DATA FOR THE TASK>
-------

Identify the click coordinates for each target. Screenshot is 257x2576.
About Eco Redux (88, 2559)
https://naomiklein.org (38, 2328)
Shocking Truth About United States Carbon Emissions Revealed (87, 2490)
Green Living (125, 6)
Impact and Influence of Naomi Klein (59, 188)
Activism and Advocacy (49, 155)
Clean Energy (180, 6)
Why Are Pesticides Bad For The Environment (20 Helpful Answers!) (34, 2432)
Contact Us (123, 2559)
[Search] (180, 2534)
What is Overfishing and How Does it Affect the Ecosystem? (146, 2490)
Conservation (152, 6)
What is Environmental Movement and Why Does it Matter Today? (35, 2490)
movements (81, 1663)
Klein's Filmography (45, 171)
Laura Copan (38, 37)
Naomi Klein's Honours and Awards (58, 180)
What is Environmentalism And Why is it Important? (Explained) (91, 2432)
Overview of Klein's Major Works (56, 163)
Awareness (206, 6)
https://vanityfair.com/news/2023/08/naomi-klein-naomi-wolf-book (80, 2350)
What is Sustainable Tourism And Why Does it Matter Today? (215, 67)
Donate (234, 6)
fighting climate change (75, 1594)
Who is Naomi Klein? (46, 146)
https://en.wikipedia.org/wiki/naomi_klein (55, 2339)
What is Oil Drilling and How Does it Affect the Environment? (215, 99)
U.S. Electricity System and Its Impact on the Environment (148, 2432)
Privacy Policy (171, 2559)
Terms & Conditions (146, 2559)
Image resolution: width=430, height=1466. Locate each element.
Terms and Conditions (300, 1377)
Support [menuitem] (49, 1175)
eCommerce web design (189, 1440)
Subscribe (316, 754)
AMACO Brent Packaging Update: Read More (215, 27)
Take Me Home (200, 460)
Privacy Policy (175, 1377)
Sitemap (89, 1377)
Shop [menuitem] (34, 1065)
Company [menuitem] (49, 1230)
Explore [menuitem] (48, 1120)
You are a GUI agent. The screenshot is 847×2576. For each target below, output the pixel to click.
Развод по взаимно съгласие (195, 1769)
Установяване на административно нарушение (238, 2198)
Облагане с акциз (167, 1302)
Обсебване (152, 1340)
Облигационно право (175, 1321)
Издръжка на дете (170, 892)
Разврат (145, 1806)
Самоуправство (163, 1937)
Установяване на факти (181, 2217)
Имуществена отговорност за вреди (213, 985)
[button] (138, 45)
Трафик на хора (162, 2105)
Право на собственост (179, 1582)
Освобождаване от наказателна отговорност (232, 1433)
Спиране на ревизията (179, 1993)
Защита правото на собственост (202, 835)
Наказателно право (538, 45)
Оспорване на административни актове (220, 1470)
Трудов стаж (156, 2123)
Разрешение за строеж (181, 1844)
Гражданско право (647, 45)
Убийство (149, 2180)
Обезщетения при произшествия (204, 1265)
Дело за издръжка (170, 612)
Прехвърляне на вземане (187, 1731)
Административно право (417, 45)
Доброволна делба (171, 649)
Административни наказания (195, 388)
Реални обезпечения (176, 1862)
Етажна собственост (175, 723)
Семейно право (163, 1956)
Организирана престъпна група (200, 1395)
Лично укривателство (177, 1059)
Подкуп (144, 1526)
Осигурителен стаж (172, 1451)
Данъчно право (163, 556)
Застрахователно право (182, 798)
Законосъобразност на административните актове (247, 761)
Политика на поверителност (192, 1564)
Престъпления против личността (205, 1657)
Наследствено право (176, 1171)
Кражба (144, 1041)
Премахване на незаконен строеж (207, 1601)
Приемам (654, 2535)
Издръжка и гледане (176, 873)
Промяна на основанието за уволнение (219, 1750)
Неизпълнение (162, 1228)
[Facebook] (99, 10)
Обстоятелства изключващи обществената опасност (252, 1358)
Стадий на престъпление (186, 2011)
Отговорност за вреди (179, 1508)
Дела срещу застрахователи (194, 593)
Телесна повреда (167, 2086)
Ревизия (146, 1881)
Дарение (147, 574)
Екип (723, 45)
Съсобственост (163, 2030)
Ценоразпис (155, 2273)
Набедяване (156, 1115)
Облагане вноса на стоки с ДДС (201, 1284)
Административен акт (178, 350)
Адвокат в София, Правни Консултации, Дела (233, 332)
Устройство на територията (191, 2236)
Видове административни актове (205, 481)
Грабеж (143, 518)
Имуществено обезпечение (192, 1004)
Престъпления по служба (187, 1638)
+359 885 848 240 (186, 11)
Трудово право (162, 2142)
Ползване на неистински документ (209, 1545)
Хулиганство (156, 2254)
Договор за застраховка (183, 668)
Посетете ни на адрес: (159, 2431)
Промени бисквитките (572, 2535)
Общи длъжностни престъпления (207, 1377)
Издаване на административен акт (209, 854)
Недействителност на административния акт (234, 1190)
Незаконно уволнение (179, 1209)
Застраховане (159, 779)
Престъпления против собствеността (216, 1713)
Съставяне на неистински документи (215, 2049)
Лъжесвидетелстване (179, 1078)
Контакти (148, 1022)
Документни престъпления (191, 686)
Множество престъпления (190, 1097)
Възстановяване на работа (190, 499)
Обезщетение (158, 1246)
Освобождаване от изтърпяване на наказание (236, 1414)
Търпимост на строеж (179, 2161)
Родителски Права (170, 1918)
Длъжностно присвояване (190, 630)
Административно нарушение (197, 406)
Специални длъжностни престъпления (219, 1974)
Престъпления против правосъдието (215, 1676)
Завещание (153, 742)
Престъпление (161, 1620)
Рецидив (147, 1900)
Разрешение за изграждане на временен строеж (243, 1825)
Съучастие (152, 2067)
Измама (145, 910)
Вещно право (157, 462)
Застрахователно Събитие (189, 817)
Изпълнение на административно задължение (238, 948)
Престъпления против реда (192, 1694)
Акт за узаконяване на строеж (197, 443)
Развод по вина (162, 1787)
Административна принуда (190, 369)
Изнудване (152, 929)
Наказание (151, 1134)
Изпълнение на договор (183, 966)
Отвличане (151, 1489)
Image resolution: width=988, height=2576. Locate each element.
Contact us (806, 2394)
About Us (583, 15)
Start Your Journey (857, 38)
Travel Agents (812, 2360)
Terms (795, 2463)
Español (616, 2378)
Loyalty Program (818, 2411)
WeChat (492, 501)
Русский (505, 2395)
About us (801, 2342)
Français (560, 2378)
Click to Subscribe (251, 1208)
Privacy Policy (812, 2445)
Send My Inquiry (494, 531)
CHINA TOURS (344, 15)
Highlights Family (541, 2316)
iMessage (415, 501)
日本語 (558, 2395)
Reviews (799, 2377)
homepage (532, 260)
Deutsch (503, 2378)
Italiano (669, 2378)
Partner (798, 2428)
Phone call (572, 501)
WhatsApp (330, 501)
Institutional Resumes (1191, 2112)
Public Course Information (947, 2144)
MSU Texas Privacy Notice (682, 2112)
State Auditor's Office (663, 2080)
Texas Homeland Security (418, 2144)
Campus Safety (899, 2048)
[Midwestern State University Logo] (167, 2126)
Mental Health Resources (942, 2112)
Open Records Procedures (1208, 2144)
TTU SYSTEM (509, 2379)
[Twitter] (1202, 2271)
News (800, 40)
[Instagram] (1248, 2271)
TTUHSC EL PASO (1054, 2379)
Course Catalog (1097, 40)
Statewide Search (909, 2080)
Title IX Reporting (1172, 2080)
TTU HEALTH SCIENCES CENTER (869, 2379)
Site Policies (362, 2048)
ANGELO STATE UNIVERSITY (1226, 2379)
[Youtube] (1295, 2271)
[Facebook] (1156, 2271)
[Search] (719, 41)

-------

PROBLEM TO WORK ON> Update the material by replacing "Privacy Policy" with "Privacy Statement" everywhere it appears, and leave everything else unchanged.

ANSWER TO THIS TASK>
Identify the click coordinates for each target. Screenshot is 257x2576.
About Eco Redux (88, 2559)
https://naomiklein.org (38, 2328)
Shocking Truth About United States Carbon Emissions Revealed (87, 2490)
Green Living (125, 6)
Impact and Influence of Naomi Klein (59, 188)
Activism and Advocacy (49, 155)
Clean Energy (180, 6)
Why Are Pesticides Bad For The Environment (20 Helpful Answers!) (34, 2432)
Contact Us (123, 2559)
[Search] (180, 2534)
What is Overfishing and How Does it Affect the Ecosystem? (146, 2490)
Conservation (152, 6)
What is Environmental Movement and Why Does it Matter Today? (35, 2490)
movements (81, 1663)
Klein's Filmography (45, 171)
Laura Copan (38, 37)
Naomi Klein's Honours and Awards (58, 180)
What is Environmentalism And Why is it Important? (Explained) (91, 2432)
Overview of Klein's Major Works (56, 163)
Awareness (206, 6)
https://vanityfair.com/news/2023/08/naomi-klein-naomi-wolf-book (80, 2350)
What is Sustainable Tourism And Why Does it Matter Today? (215, 67)
Donate (234, 6)
fighting climate change (75, 1594)
Who is Naomi Klein? (46, 146)
https://en.wikipedia.org/wiki/naomi_klein (55, 2339)
What is Oil Drilling and How Does it Affect the Environment? (215, 99)
U.S. Electricity System and Its Impact on the Environment (148, 2432)
Privacy Statement (171, 2559)
Terms & Conditions (146, 2559)
Image resolution: width=430, height=1466. Locate each element.
Terms and Conditions (300, 1377)
Support [menuitem] (49, 1175)
eCommerce web design (189, 1440)
Subscribe (316, 754)
AMACO Brent Packaging Update: Read More (215, 27)
Take Me Home (200, 460)
Privacy Statement (175, 1377)
Sitemap (89, 1377)
Shop [menuitem] (34, 1065)
Company [menuitem] (49, 1230)
Explore [menuitem] (48, 1120)
You are a GUI agent. The screenshot is 847×2576. For each target below, output the pixel to click.
Развод по взаимно съгласие (195, 1769)
Установяване на административно нарушение (238, 2198)
Облагане с акциз (167, 1302)
Обсебване (152, 1340)
Облигационно право (175, 1321)
Издръжка на дете (170, 892)
Разврат (145, 1806)
Самоуправство (163, 1937)
Установяване на факти (181, 2217)
Имуществена отговорност за вреди (213, 985)
[button] (138, 45)
Трафик на хора (162, 2105)
Право на собственост (179, 1582)
Освобождаване от наказателна отговорност (232, 1433)
Спиране на ревизията (179, 1993)
Защита правото на собственост (202, 835)
Наказателно право (538, 45)
Оспорване на административни актове (220, 1470)
Трудов стаж (156, 2123)
Разрешение за строеж (181, 1844)
Гражданско право (647, 45)
Убийство (149, 2180)
Обезщетения при произшествия (204, 1265)
Дело за издръжка (170, 612)
Прехвърляне на вземане (187, 1731)
Административно право (417, 45)
Доброволна делба (171, 649)
Административни наказания (195, 388)
Реални обезпечения (176, 1862)
Етажна собственост (175, 723)
Семейно право (163, 1956)
Организирана престъпна група (200, 1395)
Лично укривателство (177, 1059)
Подкуп (144, 1526)
Осигурителен стаж (172, 1451)
Данъчно право (163, 556)
Застрахователно право (182, 798)
Законосъобразност на административните актове (247, 761)
Политика на поверителност (192, 1564)
Престъпления против личността (205, 1657)
Наследствено право (176, 1171)
Кражба (144, 1041)
Премахване на незаконен строеж (207, 1601)
Приемам (654, 2535)
Издръжка и гледане (176, 873)
Промяна на основанието за уволнение (219, 1750)
Неизпълнение (162, 1228)
[Facebook] (99, 10)
Обстоятелства изключващи обществената опасност (252, 1358)
Стадий на престъпление (186, 2011)
Отговорност за вреди (179, 1508)
Дела срещу застрахователи (194, 593)
Телесна повреда (167, 2086)
Ревизия (146, 1881)
Дарение (147, 574)
Екип (723, 45)
Съсобственост (163, 2030)
Ценоразпис (155, 2273)
Набедяване (156, 1115)
Облагане вноса на стоки с ДДС (201, 1284)
Административен акт (178, 350)
Адвокат в София, Правни Консултации, Дела (233, 332)
Устройство на територията (191, 2236)
Видове административни актове (205, 481)
Грабеж (143, 518)
Имуществено обезпечение (192, 1004)
Престъпления по служба (187, 1638)
+359 885 848 240 (186, 11)
Трудово право (162, 2142)
Ползване на неистински документ (209, 1545)
Хулиганство (156, 2254)
Договор за застраховка (183, 668)
Посетете ни на адрес: (159, 2431)
Промени бисквитките (572, 2535)
Общи длъжностни престъпления (207, 1377)
Издаване на административен акт (209, 854)
Недействителност на административния акт (234, 1190)
Незаконно уволнение (179, 1209)
Застраховане (159, 779)
Престъпления против собствеността (216, 1713)
Съставяне на неистински документи (215, 2049)
Лъжесвидетелстване (179, 1078)
Контакти (148, 1022)
Документни престъпления (191, 686)
Множество престъпления (190, 1097)
Възстановяване на работа (190, 499)
Обезщетение (158, 1246)
Освобождаване от изтърпяване на наказание (236, 1414)
Търпимост на строеж (179, 2161)
Родителски Права (170, 1918)
Длъжностно присвояване (190, 630)
Административно нарушение (197, 406)
Специални длъжностни престъпления (219, 1974)
Престъпления против правосъдието (215, 1676)
Завещание (153, 742)
Престъпление (161, 1620)
Рецидив (147, 1900)
Разрешение за изграждане на временен строеж (243, 1825)
Съучастие (152, 2067)
Измама (145, 910)
Вещно право (157, 462)
Застрахователно Събитие (189, 817)
Изпълнение на административно задължение (238, 948)
Престъпления против реда (192, 1694)
Акт за узаконяване на строеж (197, 443)
Развод по вина (162, 1787)
Административна принуда (190, 369)
Изнудване (152, 929)
Наказание (151, 1134)
Изпълнение на договор (183, 966)
Отвличане (151, 1489)
Image resolution: width=988, height=2576. Locate each element.
Contact us (806, 2394)
About Us (583, 15)
Start Your Journey (857, 38)
Travel Agents (812, 2360)
Terms (795, 2463)
Español (616, 2378)
Loyalty Program (818, 2411)
WeChat (492, 501)
Русский (505, 2395)
About us (801, 2342)
Français (560, 2378)
Click to Subscribe (251, 1208)
Privacy Statement (812, 2445)
Send My Inquiry (494, 531)
CHINA TOURS (344, 15)
Highlights Family (541, 2316)
iMessage (415, 501)
日本語 (558, 2395)
Reviews (799, 2377)
homepage (532, 260)
Deutsch (503, 2378)
Italiano (669, 2378)
Partner (798, 2428)
Phone call (572, 501)
WhatsApp (330, 501)
Institutional Resumes (1191, 2112)
Public Course Information (947, 2144)
MSU Texas Privacy Notice (682, 2112)
State Auditor's Office (663, 2080)
Texas Homeland Security (418, 2144)
Campus Safety (899, 2048)
[Midwestern State University Logo] (167, 2126)
Mental Health Resources (942, 2112)
Open Records Procedures (1208, 2144)
TTU SYSTEM (509, 2379)
[Twitter] (1202, 2271)
News (800, 40)
[Instagram] (1248, 2271)
TTUHSC EL PASO (1054, 2379)
Course Catalog (1097, 40)
Statewide Search (909, 2080)
Title IX Reporting (1172, 2080)
TTU HEALTH SCIENCES CENTER (869, 2379)
Site Policies (362, 2048)
ANGELO STATE UNIVERSITY (1226, 2379)
[Youtube] (1295, 2271)
[Facebook] (1156, 2271)
[Search] (719, 41)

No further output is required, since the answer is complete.